Muitos livros já foram escritos sobre Pelé — e outros tantos ainda virão —, mas poucos terão a intimidade e a cumplicidade de “Pelé, o legado desconhecido”, nova obra de Pepito Fornos. Amigo, empresário e braço direito do Rei por décadas, ele decidiu compartilhar histórias inéditas vividas fora das quatro linhas. O lançamento ocorreu no Museu Pelé, em Santos.
Antes mesmo do horário marcado, e sob forte chuva, o espaço já estava lotado. Entre os presentes, ex-jogadores e amigos do Rei, como Manoel Maria, Abel e Negreiros, prestigiaram o evento, reforçando o respeito e a admiração construídos por Pepito ao longo de décadas de convivência com o maior jogador de todos os tempos.
Acompanhado da filha, a médica Laura Verde, o autor demonstrava emoção ao apresentar as histórias vividas ao lado de Edson Arantes do Nascimento. Segundo ele, o livro nasceu de um pedido da família.
“Eu não queria escrever, mas achei que era uma oportunidade para mostrar o Pelé fora do campo. Porque dentro do campo todo mundo conhece. E o meu objetivo mesmo é mostrar que ele era melhor fora do que dentro do campo”, afirmou, destacando que a seleção das histórias priorizou o lado humano do ídolo.

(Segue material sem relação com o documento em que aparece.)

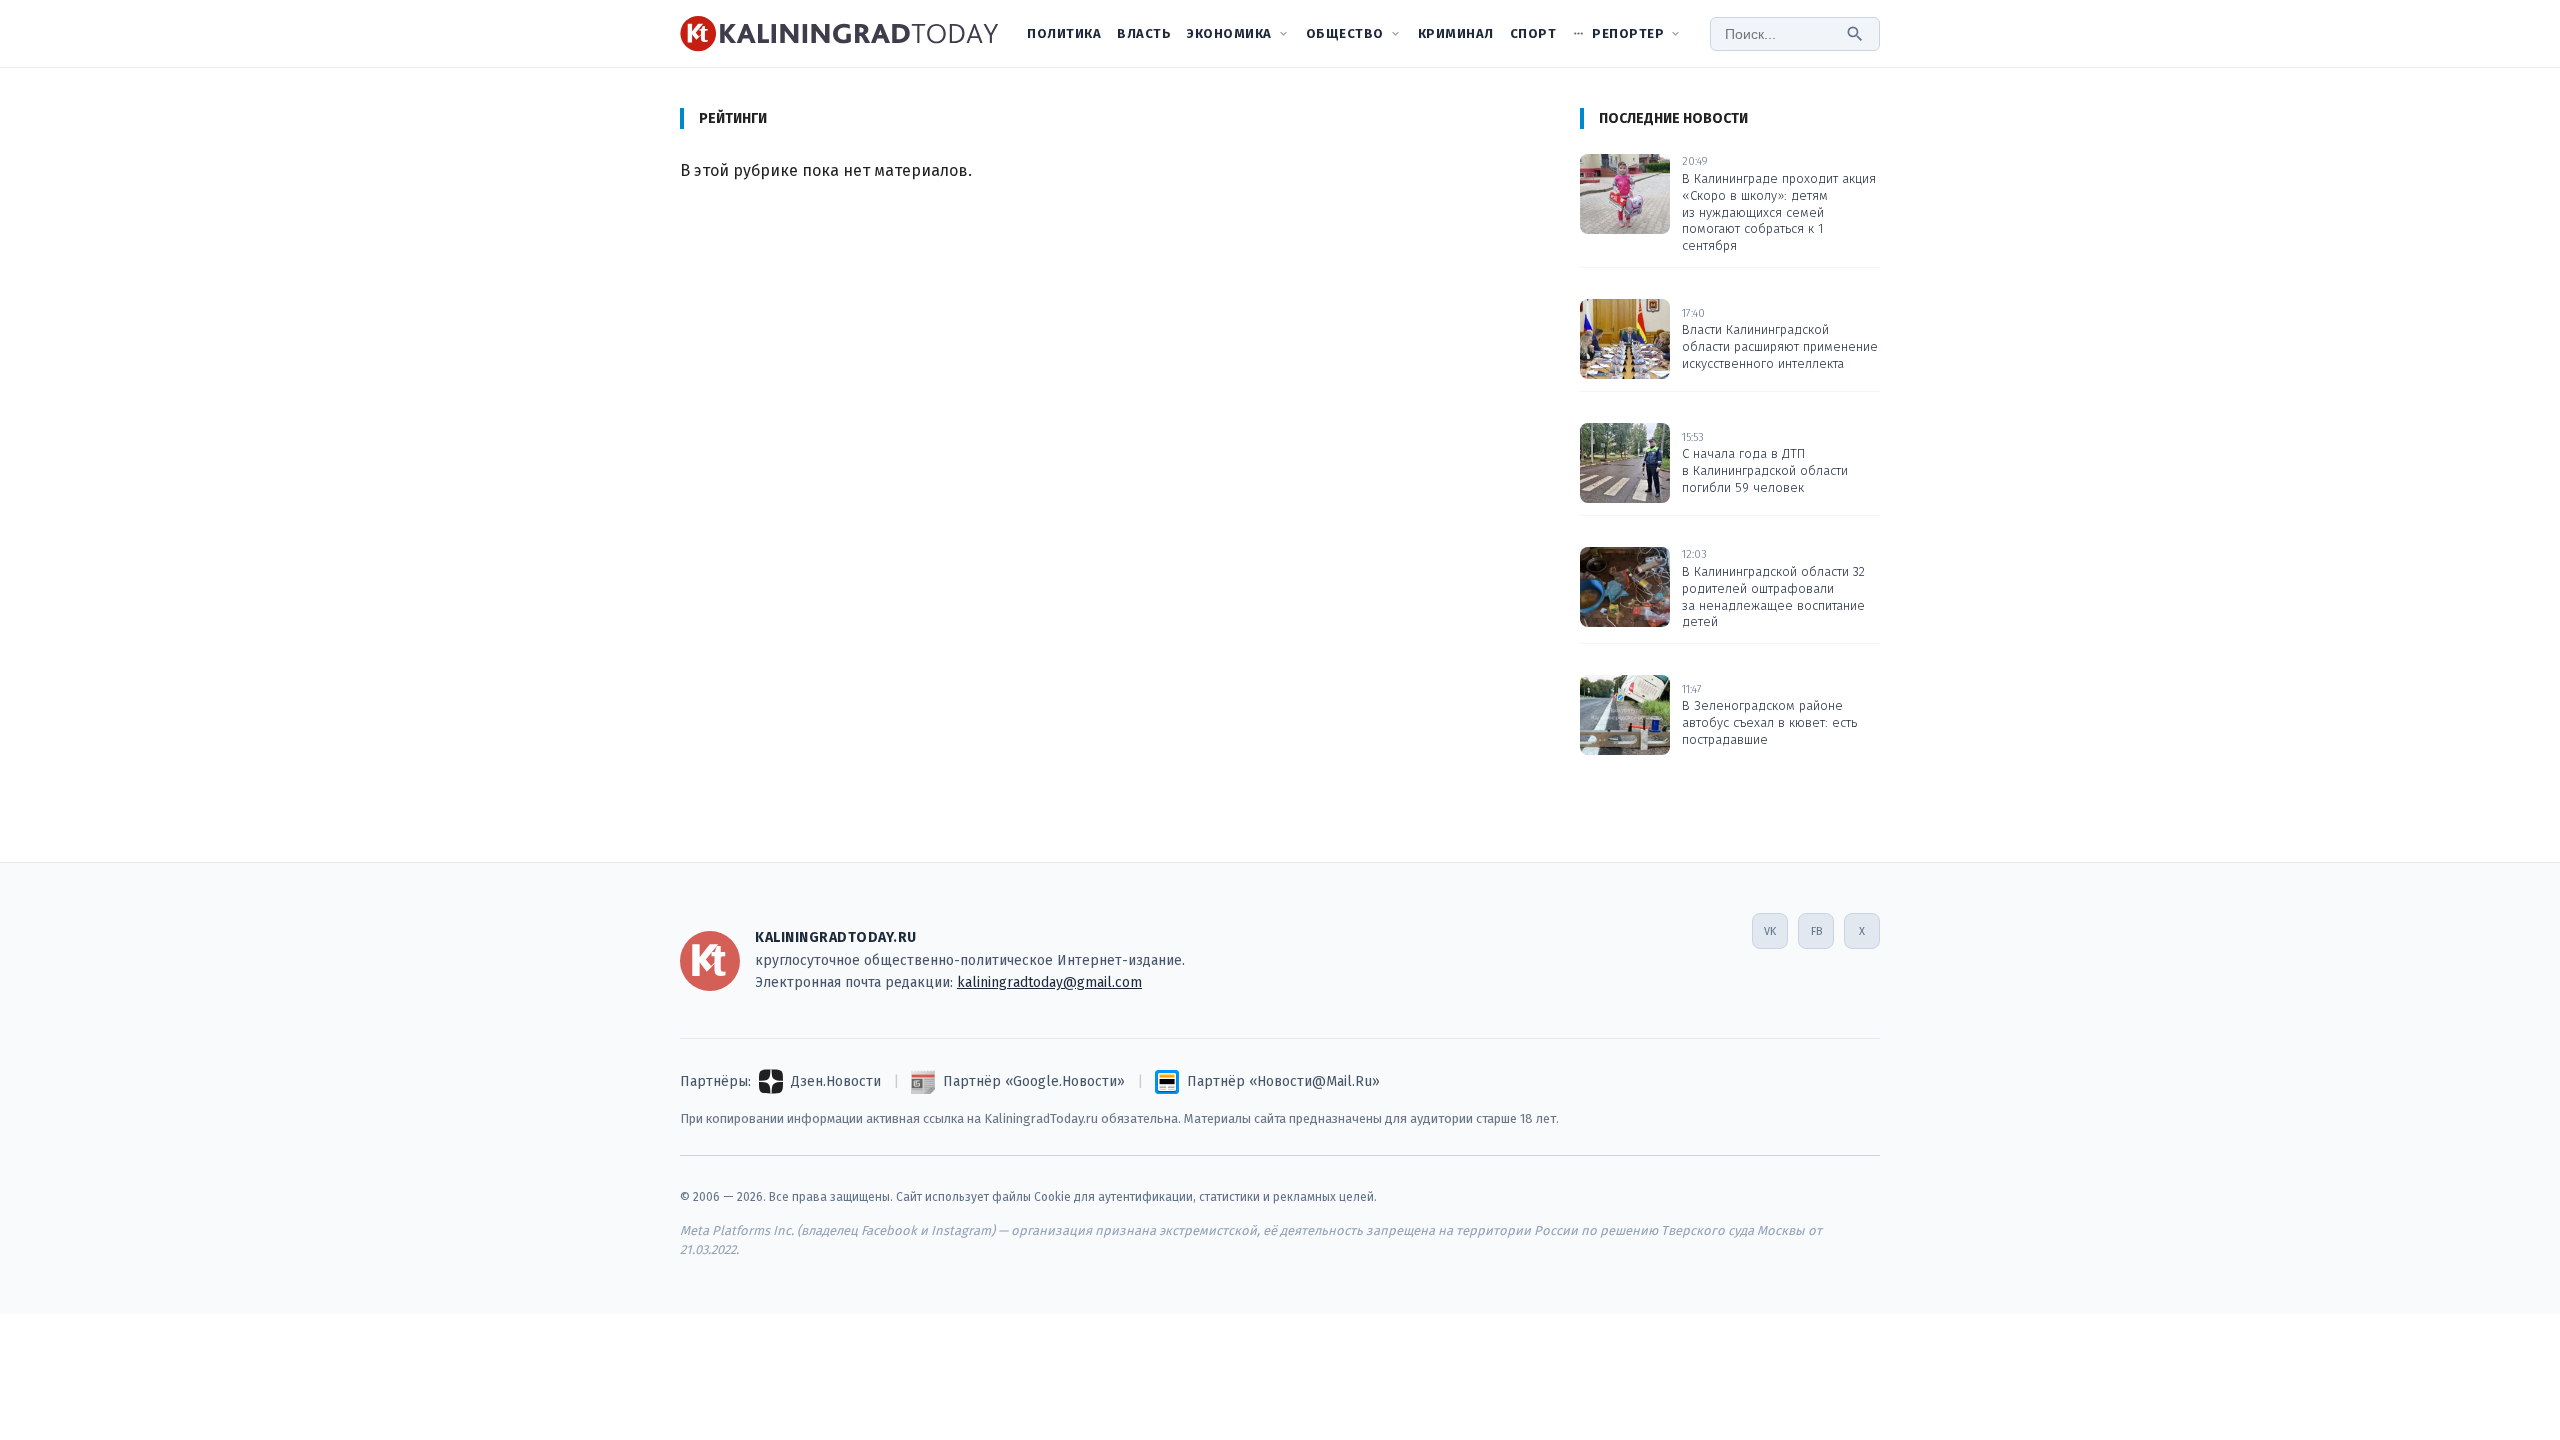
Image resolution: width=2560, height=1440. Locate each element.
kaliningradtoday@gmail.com (1049, 982)
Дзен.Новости (836, 1081)
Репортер (1628, 33)
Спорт (1533, 33)
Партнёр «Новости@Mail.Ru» (1283, 1081)
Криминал (1456, 33)
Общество (1345, 33)
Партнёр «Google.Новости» (1034, 1081)
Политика (1064, 33)
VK (1770, 931)
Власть (1144, 33)
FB (1816, 931)
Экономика (1229, 33)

Pepito descreve o amigo como um homem generoso e humilde. “Um cara do bem, bom filho, bom pai, bom irmão, bom tio, bom primo. Muito caridoso. Fazia o bem para todo mundo e não era mascarado. Eu o defino como um ator: Edson é um ator que interpreta um personagem chamado Pelé, parte do tempo. Quando acende a luz e vem um repórter, ele é o Pelé. Por isso sempre se referia ao Pelé na terceira pessoa”, contou.
A relação extrapolou o campo profissional. Pepito tornou-se parte da família. A irmã do Rei, Maria Lucia Nascimento, fez questão de prestigiar o lançamento. “Era uma amizade sincera. O Pepito passou mais tempo com ele do que o Pelé comigo. Foi uma relação muito bonita. Ele é da família também”, afirmou.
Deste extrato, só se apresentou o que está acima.